Often people who suffer from daytime fatigue try to wade through the day, thinking that a nap might interfere with their next night’s sleep. But numerous research studies published over the last few years have shown that naps are a healthy way to repair the mood, body, and mind of the sleep deprived. In cultures where siestas are common practice, scientists have discovered that the population in general has higher longevity than those cultures that don’t nap.
For example, the Department of Psychology at the University of California performed a study1 that showed that college students, using a face recognition task, reacted at a higher negative rate of anger and fear emotions throughout the day when they were sleep deprived at night. However, when they took a nap that included REM (rapid eye movement), their negative emotions were reversed, and they had even higher rates of happy expressions.
In another study from the University of Haifa2, researchers found that napping for ninety minutes speeds up the napper’s long term memory consolidation, which is the ability to remember “how-to” do or learn a task. Surprisingly, the hour and a half nap seems to improve this function as much as a regular 6-8 hours of regular nighttime sleep.
Napping’s benefit to the heart is also clear. In a study3 of adults who regularly take midday naps, common in Mediterranean and Latin American cultures, it was found that of the 23,681 Greek adults studied over a period of many years, 37% had lower rates of death related to the heart. This was especially true for working men, although the reason it was not definitive for women is because fewer died during the study. Dr. Dimitrios Trichopoulos, the senior researcher and author of the study, believes that people should even take an occasional nap to help their hearts.
- A Role for REM Sleep in Recalibrating the Sensitivity of the Human Brain to Specific Emotions,Ninad Gujar, Steven Andrew McDonald, Masaki Nishida and Matthew P. Walker, Department of Psychology, University of California, Tolman Hall 3331, Berkeley, CA 94720-1650, USA., Oxford Journals, Life Sciences & Medicine, Cerebral Cortex, Volume 21, Issue 1, pp 115-123.
- Daytime Sleep Condenses the Time Course of Motor Memory Consolidation, Avi Karni, Dr. Maria Korman, Julien Doyon, Julia Doljansky, Julie Carrier & Yaron Dagan, of the Center for Brain and Behavior Research at the University of Haifa, Sheba Medical Center, Tel Aviv. Published in the scientific journal, Nature Neuroscience.

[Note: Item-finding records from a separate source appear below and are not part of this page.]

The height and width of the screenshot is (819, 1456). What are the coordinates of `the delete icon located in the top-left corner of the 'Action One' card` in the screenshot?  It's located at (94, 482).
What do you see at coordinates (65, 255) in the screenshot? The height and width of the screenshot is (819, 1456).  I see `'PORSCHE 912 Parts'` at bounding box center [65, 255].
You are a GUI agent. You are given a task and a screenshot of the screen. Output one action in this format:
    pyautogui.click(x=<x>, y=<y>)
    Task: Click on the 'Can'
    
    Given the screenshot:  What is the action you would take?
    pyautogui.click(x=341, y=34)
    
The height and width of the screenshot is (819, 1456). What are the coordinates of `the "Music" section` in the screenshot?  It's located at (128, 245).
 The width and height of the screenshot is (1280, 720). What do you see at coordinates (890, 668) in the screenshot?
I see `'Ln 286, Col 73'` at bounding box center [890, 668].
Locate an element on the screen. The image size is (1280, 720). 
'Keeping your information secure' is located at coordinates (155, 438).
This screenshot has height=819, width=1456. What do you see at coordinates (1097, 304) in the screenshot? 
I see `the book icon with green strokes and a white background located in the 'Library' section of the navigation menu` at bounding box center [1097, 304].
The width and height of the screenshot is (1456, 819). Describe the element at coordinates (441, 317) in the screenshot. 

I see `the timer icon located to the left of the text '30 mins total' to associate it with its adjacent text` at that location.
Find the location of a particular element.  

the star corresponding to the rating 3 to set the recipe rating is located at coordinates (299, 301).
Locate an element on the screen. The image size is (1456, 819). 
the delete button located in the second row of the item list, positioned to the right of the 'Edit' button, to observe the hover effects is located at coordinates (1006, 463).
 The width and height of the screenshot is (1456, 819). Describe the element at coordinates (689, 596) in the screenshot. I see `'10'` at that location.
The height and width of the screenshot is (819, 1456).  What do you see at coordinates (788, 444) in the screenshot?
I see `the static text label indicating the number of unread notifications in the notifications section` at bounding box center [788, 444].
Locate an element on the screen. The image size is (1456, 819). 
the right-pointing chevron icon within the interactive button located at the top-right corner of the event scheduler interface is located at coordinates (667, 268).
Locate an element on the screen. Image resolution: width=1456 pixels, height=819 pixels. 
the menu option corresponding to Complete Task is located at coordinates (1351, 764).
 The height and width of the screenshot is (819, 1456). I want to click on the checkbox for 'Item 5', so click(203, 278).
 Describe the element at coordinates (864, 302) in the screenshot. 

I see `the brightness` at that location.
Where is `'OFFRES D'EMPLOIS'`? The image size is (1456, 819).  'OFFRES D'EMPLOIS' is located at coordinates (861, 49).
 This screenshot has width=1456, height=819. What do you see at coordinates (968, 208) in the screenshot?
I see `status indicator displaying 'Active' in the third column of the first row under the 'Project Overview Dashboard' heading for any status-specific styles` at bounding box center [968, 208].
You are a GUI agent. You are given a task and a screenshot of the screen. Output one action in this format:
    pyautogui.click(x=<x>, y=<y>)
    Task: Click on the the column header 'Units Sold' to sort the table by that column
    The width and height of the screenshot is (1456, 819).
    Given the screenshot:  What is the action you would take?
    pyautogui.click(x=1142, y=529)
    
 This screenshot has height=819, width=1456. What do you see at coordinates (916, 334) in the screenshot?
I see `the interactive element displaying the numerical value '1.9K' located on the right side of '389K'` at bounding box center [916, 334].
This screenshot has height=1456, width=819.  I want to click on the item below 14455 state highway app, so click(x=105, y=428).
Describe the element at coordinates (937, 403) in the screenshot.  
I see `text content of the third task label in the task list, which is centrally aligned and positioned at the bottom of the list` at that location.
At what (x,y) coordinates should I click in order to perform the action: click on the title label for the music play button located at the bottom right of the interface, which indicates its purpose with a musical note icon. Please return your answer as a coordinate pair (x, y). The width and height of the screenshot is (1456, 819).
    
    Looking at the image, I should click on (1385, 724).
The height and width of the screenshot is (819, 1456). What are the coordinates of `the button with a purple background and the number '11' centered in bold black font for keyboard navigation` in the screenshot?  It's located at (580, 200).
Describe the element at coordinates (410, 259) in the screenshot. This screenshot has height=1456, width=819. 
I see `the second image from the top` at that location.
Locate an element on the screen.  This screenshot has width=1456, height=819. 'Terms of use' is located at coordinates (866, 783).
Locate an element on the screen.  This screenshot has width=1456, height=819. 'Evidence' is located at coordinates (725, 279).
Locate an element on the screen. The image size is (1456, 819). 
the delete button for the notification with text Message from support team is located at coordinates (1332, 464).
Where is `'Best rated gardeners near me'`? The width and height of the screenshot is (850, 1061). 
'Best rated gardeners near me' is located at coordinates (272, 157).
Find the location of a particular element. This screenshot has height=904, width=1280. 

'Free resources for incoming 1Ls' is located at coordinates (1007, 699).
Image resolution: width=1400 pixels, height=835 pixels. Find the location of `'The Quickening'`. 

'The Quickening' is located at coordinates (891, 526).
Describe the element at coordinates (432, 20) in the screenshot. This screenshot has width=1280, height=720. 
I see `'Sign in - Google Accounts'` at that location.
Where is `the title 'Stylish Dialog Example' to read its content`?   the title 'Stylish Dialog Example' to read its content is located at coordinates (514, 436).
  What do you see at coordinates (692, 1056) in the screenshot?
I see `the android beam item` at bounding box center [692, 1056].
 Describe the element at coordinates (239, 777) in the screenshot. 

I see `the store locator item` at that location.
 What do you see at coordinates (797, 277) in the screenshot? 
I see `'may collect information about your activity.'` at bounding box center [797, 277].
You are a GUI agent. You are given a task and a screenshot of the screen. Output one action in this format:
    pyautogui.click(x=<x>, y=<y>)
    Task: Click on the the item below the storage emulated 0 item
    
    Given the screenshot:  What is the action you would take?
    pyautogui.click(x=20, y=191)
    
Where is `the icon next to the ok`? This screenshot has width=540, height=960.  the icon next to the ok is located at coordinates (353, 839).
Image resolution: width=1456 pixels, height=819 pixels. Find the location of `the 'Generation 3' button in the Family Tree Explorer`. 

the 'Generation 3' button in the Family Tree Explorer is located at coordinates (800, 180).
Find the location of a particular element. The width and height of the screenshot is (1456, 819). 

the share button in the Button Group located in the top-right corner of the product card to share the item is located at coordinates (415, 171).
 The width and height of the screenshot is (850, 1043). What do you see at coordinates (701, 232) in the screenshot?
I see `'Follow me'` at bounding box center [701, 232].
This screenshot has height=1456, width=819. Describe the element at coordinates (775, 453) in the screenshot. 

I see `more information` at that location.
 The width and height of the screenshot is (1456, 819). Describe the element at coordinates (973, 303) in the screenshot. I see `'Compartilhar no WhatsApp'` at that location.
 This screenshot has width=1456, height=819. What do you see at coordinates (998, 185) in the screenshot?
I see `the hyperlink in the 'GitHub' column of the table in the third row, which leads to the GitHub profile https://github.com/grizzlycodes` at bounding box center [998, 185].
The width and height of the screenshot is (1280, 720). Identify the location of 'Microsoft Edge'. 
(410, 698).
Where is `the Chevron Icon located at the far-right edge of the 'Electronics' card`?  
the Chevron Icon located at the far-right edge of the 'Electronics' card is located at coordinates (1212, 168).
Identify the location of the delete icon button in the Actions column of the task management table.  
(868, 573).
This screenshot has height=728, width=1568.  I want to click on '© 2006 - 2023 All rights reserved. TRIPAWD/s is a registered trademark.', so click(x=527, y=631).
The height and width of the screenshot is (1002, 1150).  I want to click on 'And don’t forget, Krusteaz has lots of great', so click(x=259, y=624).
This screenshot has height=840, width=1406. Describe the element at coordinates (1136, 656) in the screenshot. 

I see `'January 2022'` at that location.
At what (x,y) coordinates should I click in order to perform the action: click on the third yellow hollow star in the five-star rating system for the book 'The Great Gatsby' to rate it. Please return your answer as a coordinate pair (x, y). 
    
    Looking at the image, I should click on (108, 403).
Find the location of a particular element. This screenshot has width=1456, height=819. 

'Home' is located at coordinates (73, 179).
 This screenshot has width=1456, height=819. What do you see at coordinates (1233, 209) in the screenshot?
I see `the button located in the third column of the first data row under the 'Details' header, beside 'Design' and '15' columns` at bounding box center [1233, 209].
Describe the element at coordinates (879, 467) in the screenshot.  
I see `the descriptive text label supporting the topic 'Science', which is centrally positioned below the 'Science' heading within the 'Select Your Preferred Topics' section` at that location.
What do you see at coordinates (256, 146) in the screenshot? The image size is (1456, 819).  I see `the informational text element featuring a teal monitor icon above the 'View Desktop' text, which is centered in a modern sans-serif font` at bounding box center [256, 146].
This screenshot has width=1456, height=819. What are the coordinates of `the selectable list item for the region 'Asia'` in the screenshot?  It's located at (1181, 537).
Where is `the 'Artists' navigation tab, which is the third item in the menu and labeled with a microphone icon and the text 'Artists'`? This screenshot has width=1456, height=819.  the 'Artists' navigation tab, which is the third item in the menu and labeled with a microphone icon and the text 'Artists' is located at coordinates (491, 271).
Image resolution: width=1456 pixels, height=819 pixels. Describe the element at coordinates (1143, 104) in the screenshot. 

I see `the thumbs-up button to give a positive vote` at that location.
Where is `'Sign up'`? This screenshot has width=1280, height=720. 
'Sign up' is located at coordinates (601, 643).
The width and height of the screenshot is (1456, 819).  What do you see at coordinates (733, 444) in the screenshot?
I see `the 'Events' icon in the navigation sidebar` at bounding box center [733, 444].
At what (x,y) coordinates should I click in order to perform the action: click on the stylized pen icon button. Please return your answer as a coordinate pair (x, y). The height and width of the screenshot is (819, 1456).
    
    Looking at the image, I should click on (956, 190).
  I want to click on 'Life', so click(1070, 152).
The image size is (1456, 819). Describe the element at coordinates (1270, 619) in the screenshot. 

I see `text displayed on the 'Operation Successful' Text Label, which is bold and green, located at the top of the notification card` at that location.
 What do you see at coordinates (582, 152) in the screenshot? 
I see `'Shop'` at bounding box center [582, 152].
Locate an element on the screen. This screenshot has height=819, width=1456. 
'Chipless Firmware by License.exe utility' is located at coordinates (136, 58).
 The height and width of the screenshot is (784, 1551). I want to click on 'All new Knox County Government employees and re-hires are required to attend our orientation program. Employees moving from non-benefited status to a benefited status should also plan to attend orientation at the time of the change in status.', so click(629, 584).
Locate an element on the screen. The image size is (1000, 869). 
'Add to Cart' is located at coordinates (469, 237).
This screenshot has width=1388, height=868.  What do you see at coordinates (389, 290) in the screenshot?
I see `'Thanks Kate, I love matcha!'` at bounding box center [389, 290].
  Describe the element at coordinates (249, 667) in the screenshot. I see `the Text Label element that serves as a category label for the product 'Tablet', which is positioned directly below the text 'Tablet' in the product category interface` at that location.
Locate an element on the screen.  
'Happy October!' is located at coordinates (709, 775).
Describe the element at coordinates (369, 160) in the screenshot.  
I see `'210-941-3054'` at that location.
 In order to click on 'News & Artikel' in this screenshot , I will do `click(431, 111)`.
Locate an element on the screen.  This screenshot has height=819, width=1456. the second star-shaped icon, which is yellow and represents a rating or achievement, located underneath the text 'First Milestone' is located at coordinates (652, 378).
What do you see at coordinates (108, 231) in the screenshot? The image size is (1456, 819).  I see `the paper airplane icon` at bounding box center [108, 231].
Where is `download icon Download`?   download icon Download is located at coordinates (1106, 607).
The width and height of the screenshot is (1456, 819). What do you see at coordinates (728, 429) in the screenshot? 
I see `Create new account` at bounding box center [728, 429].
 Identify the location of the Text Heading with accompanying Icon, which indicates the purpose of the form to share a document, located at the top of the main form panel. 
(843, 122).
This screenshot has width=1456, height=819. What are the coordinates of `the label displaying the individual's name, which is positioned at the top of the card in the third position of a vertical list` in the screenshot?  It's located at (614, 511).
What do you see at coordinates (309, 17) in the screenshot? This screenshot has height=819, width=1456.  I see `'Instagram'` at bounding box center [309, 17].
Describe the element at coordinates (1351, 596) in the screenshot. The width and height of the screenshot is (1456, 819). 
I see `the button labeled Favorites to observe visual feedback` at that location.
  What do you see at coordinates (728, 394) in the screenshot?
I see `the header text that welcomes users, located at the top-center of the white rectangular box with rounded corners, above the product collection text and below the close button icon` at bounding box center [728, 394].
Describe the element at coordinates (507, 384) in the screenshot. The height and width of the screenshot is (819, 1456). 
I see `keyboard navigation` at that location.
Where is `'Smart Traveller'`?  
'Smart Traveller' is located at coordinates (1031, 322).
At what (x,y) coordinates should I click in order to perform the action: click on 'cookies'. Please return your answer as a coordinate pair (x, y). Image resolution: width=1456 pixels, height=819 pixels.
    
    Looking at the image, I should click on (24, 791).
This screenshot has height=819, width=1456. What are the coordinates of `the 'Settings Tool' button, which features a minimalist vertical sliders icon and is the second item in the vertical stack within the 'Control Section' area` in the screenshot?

- Siesta in Healthy Adults and Coronary Mortality in the General Population,Drs Naska, Trichopoulou, Psaltopoulou, and Trichopoulos and Ms Oikonomou, Department of Hygiene and Epidemiology, University of Athens Medical School, Athens, Greece); Hellenic Health Foundation, Athens (Dr Trichopoulou); and Department of Epidemiology, Harvard School of Public Health, Boston, Mass (Dr Trichopoulos).